- _WORK TO DO_
Write out each of the rows below word for word.

- _ENTRIES PROVIDED_
☆ ☆ ☆

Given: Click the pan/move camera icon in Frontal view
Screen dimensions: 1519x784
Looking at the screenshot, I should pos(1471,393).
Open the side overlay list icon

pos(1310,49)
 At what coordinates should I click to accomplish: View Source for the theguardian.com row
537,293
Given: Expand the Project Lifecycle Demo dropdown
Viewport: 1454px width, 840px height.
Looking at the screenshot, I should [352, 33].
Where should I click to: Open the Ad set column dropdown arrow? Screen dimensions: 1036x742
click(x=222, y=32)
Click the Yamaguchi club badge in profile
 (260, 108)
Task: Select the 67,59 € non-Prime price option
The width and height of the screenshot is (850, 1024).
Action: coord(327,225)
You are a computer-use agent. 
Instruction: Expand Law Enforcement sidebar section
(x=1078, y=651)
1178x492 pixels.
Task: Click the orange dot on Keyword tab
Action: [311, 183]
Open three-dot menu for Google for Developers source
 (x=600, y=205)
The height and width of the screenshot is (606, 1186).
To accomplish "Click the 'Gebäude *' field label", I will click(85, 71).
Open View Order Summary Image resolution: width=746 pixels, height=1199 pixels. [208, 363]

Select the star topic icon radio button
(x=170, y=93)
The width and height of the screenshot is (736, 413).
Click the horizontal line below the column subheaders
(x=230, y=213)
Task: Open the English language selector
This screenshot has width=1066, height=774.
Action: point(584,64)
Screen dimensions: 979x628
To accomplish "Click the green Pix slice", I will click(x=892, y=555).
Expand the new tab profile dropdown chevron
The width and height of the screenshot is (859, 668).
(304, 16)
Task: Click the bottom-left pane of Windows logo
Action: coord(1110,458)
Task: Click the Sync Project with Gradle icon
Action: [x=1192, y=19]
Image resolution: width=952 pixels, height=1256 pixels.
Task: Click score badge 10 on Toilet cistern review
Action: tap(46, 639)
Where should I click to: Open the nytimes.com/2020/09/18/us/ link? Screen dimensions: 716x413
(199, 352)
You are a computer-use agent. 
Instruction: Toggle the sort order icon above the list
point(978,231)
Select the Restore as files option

☆ ☆ ☆

- _RESULT FOR THIS EXERCISE_
Given: Click the pan/move camera icon in Frontal view
Screen dimensions: 1519x784
Looking at the screenshot, I should pos(1471,393).
Open the side overlay list icon

pos(1310,49)
 At what coordinates should I click to accomplish: View Source for the theguardian.com row
537,293
Given: Expand the Project Lifecycle Demo dropdown
Viewport: 1454px width, 840px height.
Looking at the screenshot, I should [352, 33].
Where should I click to: Open the Ad set column dropdown arrow? Screen dimensions: 1036x742
click(x=222, y=32)
Click the Yamaguchi club badge in profile
 (260, 108)
Task: Select the 67,59 € non-Prime price option
The width and height of the screenshot is (850, 1024).
Action: coord(327,225)
You are a computer-use agent. 
Instruction: Expand Law Enforcement sidebar section
(x=1078, y=651)
1178x492 pixels.
Task: Click the orange dot on Keyword tab
Action: [311, 183]
Open three-dot menu for Google for Developers source
 (x=600, y=205)
The height and width of the screenshot is (606, 1186).
To accomplish "Click the 'Gebäude *' field label", I will click(85, 71).
Open View Order Summary Image resolution: width=746 pixels, height=1199 pixels. [208, 363]

Select the star topic icon radio button
(x=170, y=93)
The width and height of the screenshot is (736, 413).
Click the horizontal line below the column subheaders
(x=230, y=213)
Task: Open the English language selector
This screenshot has width=1066, height=774.
Action: point(584,64)
Screen dimensions: 979x628
To accomplish "Click the green Pix slice", I will click(x=892, y=555).
Expand the new tab profile dropdown chevron
The width and height of the screenshot is (859, 668).
(304, 16)
Task: Click the bottom-left pane of Windows logo
Action: coord(1110,458)
Task: Click the Sync Project with Gradle icon
Action: [x=1192, y=19]
Image resolution: width=952 pixels, height=1256 pixels.
Task: Click score badge 10 on Toilet cistern review
Action: tap(46, 639)
Where should I click to: Open the nytimes.com/2020/09/18/us/ link? Screen dimensions: 716x413
(199, 352)
You are a computer-use agent. 
Instruction: Toggle the sort order icon above the list
point(978,231)
Select the Restore as files option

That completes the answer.